Brazil Wants $21 Billion to Protect the Amazon Rainforest with No Strings Attached

On Friday, Brazil’s President Luiz Inacio Lula da Silva headlined an event to officially launch a new international fund that will raise money to protect the Amazon Rainforest. “We are conscious of what the Amazon represents for the world… It’s better for the country’s image to do things right, so we can walk in international forums with our heads high,” Lula pontificated.

It is hoped that the fund will raise up to 21 billion dollars over the next 13 years from nations around the world. Norway has already chipped in, pledging 100 million dollars to kick things off. Brazil has made it clear though that donations are only being accepted with a condition of no strings being attached. In other words, countries that donate money will have no say over how the money is used.

This stringent policy has its roots in resentment. Some Brazilians feel that they have been unfairly criticized by other countries for the deforestation of the Amazon. They claim that these nations often sit back and provide little in the means of help, or have their own environmental peccadilloes that make these slights toward Brazil’s conservation efforts hypocritical. Brazil’s Minister for Strategic Affairs, Roberto Mangabeira Unger, voiced this sentiment at the press conference: “The fund is a vehicle by which foreign governments can help support our initiatives without exerting any influence over our national policy. We are not going to trade sovereignty for money.”

According to one source, when carbon emissions from deforestation are included in the equation, Brazil ranks 4th worldwide in greenhouse emissions, only behind China, the United States, and Indonesia. The Amazon deforestation rate in Brazil has also increased somewhat this year. While Brazil is not the only country that contains the Amazon Rainforest within its borders, with 60% it does possess the largest single tract of the forest’s span. Eight other countries also contain parts of the Amazon, with Peru having the next largest piece of the pie at 13%. The difference percentage wise between the 1st and 2nd countries shows just how big of a player Brazil truly is when it comes to protecting the Amazon Rainforest.

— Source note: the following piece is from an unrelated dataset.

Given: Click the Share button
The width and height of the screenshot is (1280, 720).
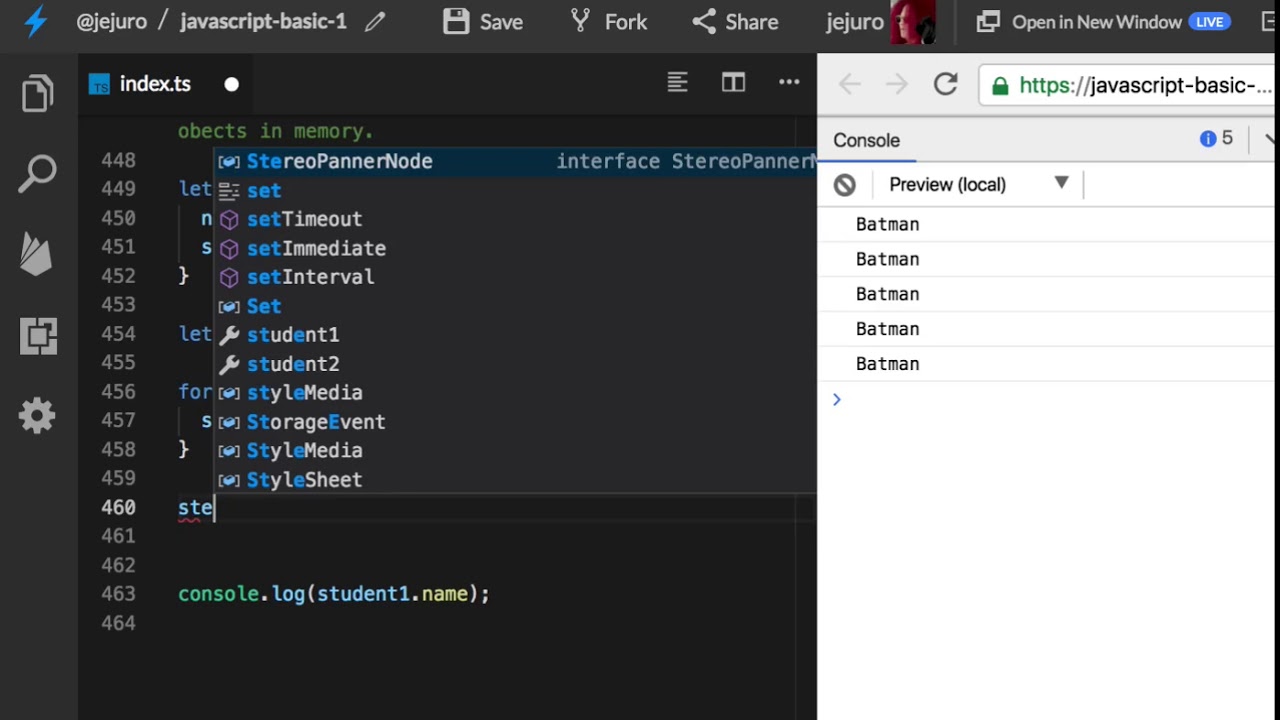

The fund will be administered by a Brazilian bank owned by the government. The money will be used to support sustainable development projects like making condoms from rubber in trees, scientific research, and also to combat illegal logging. Whether or not the fund can attract donations remains to be seen– as well as Brazil’s ability to properly use the funds to sponsor legitimate efforts and research that will help to protect the Amazon. But the creation of the fund should be praised without doubt as an unequivocal step in the right direction for Brazil as leaders of conservation efforts in South America.

The Amazon Rainforest has been in the news quite a bit this year for several other reasons. The first photographs of a long-isolated tribe that live in the forest were released earlier this year, causing a media frenzy and false rumors of a hoax. The Brazilian Government’s plans to construct several new hydroelectric dams in the Amazon also came under scrutiny from numerous Brazilian tribes who claim they would be affected negatively by the dams.